**The request:** Return every one of the records below verbatim, line for line, with nothing changed.
* Begin *
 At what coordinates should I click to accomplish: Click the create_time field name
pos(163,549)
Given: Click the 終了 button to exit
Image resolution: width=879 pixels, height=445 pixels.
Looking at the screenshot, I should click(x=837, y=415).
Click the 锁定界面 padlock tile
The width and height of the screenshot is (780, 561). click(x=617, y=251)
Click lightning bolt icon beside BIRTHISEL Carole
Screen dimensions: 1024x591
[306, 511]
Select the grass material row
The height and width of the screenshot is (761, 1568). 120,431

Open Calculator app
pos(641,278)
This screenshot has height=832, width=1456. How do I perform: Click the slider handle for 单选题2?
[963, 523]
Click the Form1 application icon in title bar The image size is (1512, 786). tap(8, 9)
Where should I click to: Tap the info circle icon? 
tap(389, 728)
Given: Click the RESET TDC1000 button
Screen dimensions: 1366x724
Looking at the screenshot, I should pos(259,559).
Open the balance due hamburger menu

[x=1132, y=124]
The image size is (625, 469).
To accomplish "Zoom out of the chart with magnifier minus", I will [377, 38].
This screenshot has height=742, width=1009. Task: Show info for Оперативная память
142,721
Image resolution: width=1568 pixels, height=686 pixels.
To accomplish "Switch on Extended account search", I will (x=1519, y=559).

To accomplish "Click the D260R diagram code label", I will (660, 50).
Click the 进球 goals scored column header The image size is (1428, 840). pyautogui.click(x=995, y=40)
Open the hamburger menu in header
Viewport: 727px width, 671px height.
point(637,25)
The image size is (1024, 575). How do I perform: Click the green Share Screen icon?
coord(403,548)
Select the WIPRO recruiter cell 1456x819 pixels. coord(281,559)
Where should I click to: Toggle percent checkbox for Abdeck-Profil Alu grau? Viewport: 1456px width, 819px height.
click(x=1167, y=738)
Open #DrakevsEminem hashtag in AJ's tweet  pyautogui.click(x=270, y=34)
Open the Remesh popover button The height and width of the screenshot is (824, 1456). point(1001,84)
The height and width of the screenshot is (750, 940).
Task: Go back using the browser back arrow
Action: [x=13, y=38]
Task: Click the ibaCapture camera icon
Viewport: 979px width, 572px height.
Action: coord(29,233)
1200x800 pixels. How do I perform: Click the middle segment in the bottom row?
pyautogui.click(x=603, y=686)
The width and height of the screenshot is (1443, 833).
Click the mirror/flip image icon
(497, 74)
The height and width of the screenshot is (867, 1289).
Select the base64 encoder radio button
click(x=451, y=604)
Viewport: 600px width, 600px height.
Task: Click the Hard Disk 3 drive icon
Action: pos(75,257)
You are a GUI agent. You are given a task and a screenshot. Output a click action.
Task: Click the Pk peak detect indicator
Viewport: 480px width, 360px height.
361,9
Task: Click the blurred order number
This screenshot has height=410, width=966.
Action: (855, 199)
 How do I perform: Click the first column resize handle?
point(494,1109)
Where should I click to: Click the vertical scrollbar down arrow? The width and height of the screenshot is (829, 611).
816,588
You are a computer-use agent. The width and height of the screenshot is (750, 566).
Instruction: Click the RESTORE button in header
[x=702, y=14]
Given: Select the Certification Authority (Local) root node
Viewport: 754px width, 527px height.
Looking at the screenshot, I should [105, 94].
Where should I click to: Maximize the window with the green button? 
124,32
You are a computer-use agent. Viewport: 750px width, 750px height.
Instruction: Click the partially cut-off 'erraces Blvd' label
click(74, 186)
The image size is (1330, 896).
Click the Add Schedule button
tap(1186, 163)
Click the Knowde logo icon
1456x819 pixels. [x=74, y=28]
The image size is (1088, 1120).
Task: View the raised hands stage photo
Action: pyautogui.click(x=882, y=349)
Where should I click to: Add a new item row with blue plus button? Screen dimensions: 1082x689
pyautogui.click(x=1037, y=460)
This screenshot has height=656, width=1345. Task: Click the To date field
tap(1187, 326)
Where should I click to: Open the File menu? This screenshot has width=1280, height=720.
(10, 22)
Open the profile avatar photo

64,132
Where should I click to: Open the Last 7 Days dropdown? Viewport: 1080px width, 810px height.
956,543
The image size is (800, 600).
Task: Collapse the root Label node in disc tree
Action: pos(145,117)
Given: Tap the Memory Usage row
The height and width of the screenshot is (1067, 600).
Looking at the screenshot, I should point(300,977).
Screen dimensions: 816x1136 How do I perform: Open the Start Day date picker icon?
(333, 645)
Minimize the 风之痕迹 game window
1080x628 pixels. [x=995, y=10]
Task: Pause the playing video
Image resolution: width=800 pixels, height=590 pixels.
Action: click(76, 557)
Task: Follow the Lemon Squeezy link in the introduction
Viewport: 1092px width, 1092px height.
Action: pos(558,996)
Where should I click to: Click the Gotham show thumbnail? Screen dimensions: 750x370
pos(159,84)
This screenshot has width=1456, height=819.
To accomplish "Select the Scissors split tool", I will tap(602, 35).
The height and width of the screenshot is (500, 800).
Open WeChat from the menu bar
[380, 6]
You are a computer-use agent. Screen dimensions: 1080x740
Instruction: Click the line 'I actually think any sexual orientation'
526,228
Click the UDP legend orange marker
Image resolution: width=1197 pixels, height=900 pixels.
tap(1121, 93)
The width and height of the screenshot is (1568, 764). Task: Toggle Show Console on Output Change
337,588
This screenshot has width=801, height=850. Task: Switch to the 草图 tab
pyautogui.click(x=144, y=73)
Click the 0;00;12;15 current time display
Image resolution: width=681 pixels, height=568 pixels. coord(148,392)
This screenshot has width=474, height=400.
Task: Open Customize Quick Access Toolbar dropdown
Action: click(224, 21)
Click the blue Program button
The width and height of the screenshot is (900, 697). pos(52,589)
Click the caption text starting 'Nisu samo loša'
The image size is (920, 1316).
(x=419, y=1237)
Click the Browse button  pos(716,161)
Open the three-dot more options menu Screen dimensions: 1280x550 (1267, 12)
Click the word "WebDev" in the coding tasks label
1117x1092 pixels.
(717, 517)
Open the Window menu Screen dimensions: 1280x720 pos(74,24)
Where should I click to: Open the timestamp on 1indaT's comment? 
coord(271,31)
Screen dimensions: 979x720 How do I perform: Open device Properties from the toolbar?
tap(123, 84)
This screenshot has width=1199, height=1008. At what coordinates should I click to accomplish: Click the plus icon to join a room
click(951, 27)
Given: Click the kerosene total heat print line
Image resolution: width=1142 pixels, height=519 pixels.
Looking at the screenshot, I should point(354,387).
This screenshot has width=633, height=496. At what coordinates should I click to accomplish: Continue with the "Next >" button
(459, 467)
* End *
**Solution below:**
 At what coordinates should I click to accomplish: Click the create_time field name
pos(163,549)
Given: Click the 終了 button to exit
Image resolution: width=879 pixels, height=445 pixels.
Looking at the screenshot, I should click(x=837, y=415).
Click the 锁定界面 padlock tile
The width and height of the screenshot is (780, 561). click(x=617, y=251)
Click lightning bolt icon beside BIRTHISEL Carole
Screen dimensions: 1024x591
[306, 511]
Select the grass material row
The height and width of the screenshot is (761, 1568). 120,431

Open Calculator app
pos(641,278)
This screenshot has height=832, width=1456. How do I perform: Click the slider handle for 单选题2?
[963, 523]
Click the Form1 application icon in title bar The image size is (1512, 786). tap(8, 9)
Where should I click to: Tap the info circle icon? 
tap(389, 728)
Given: Click the RESET TDC1000 button
Screen dimensions: 1366x724
Looking at the screenshot, I should pos(259,559).
Open the balance due hamburger menu

[x=1132, y=124]
The image size is (625, 469).
To accomplish "Zoom out of the chart with magnifier minus", I will [377, 38].
This screenshot has height=742, width=1009. Task: Show info for Оперативная память
142,721
Image resolution: width=1568 pixels, height=686 pixels.
To accomplish "Switch on Extended account search", I will (x=1519, y=559).

To accomplish "Click the D260R diagram code label", I will (660, 50).
Click the 进球 goals scored column header The image size is (1428, 840). pyautogui.click(x=995, y=40)
Open the hamburger menu in header
Viewport: 727px width, 671px height.
point(637,25)
The image size is (1024, 575). How do I perform: Click the green Share Screen icon?
coord(403,548)
Select the WIPRO recruiter cell 1456x819 pixels. coord(281,559)
Where should I click to: Toggle percent checkbox for Abdeck-Profil Alu grau? Viewport: 1456px width, 819px height.
click(x=1167, y=738)
Open #DrakevsEminem hashtag in AJ's tweet  pyautogui.click(x=270, y=34)
Open the Remesh popover button The height and width of the screenshot is (824, 1456). point(1001,84)
The height and width of the screenshot is (750, 940).
Task: Go back using the browser back arrow
Action: [x=13, y=38]
Task: Click the ibaCapture camera icon
Viewport: 979px width, 572px height.
Action: coord(29,233)
1200x800 pixels. How do I perform: Click the middle segment in the bottom row?
pyautogui.click(x=603, y=686)
The width and height of the screenshot is (1443, 833).
Click the mirror/flip image icon
(497, 74)
The height and width of the screenshot is (867, 1289).
Select the base64 encoder radio button
click(x=451, y=604)
Viewport: 600px width, 600px height.
Task: Click the Hard Disk 3 drive icon
Action: pos(75,257)
You are a GUI agent. You are given a task and a screenshot. Output a click action.
Task: Click the Pk peak detect indicator
Viewport: 480px width, 360px height.
361,9
Task: Click the blurred order number
This screenshot has height=410, width=966.
Action: (855, 199)
 How do I perform: Click the first column resize handle?
point(494,1109)
Where should I click to: Click the vertical scrollbar down arrow? The width and height of the screenshot is (829, 611).
816,588
You are a computer-use agent. The width and height of the screenshot is (750, 566).
Instruction: Click the RESTORE button in header
[x=702, y=14]
Given: Select the Certification Authority (Local) root node
Viewport: 754px width, 527px height.
Looking at the screenshot, I should [105, 94].
Where should I click to: Maximize the window with the green button? 
124,32
You are a computer-use agent. Viewport: 750px width, 750px height.
Instruction: Click the partially cut-off 'erraces Blvd' label
click(74, 186)
The image size is (1330, 896).
Click the Add Schedule button
tap(1186, 163)
Click the Knowde logo icon
1456x819 pixels. [x=74, y=28]
The image size is (1088, 1120).
Task: View the raised hands stage photo
Action: pyautogui.click(x=882, y=349)
Where should I click to: Add a new item row with blue plus button? Screen dimensions: 1082x689
pyautogui.click(x=1037, y=460)
This screenshot has height=656, width=1345. Task: Click the To date field
tap(1187, 326)
Where should I click to: Open the File menu? This screenshot has width=1280, height=720.
(10, 22)
Open the profile avatar photo

64,132
Where should I click to: Open the Last 7 Days dropdown? Viewport: 1080px width, 810px height.
956,543
The image size is (800, 600).
Task: Collapse the root Label node in disc tree
Action: pos(145,117)
Given: Tap the Memory Usage row
The height and width of the screenshot is (1067, 600).
Looking at the screenshot, I should point(300,977).
Screen dimensions: 816x1136 How do I perform: Open the Start Day date picker icon?
(333, 645)
Minimize the 风之痕迹 game window
1080x628 pixels. [x=995, y=10]
Task: Pause the playing video
Image resolution: width=800 pixels, height=590 pixels.
Action: click(76, 557)
Task: Follow the Lemon Squeezy link in the introduction
Viewport: 1092px width, 1092px height.
Action: pos(558,996)
Where should I click to: Click the Gotham show thumbnail? Screen dimensions: 750x370
pos(159,84)
This screenshot has width=1456, height=819.
To accomplish "Select the Scissors split tool", I will tap(602, 35).
The height and width of the screenshot is (500, 800).
Open WeChat from the menu bar
[380, 6]
You are a computer-use agent. Screen dimensions: 1080x740
Instruction: Click the line 'I actually think any sexual orientation'
526,228
Click the UDP legend orange marker
Image resolution: width=1197 pixels, height=900 pixels.
tap(1121, 93)
The width and height of the screenshot is (1568, 764). Task: Toggle Show Console on Output Change
337,588
This screenshot has width=801, height=850. Task: Switch to the 草图 tab
pyautogui.click(x=144, y=73)
Click the 0;00;12;15 current time display
Image resolution: width=681 pixels, height=568 pixels. coord(148,392)
This screenshot has width=474, height=400.
Task: Open Customize Quick Access Toolbar dropdown
Action: click(224, 21)
Click the blue Program button
The width and height of the screenshot is (900, 697). pos(52,589)
Click the caption text starting 'Nisu samo loša'
The image size is (920, 1316).
(x=419, y=1237)
Click the Browse button  pos(716,161)
Open the three-dot more options menu Screen dimensions: 1280x550 (1267, 12)
Click the word "WebDev" in the coding tasks label
1117x1092 pixels.
(717, 517)
Open the Window menu Screen dimensions: 1280x720 pos(74,24)
Where should I click to: Open the timestamp on 1indaT's comment? 
coord(271,31)
Screen dimensions: 979x720 How do I perform: Open device Properties from the toolbar?
tap(123, 84)
This screenshot has width=1199, height=1008. At what coordinates should I click to accomplish: Click the plus icon to join a room
click(951, 27)
Given: Click the kerosene total heat print line
Image resolution: width=1142 pixels, height=519 pixels.
Looking at the screenshot, I should point(354,387).
This screenshot has width=633, height=496. At what coordinates should I click to accomplish: Continue with the "Next >" button
(459, 467)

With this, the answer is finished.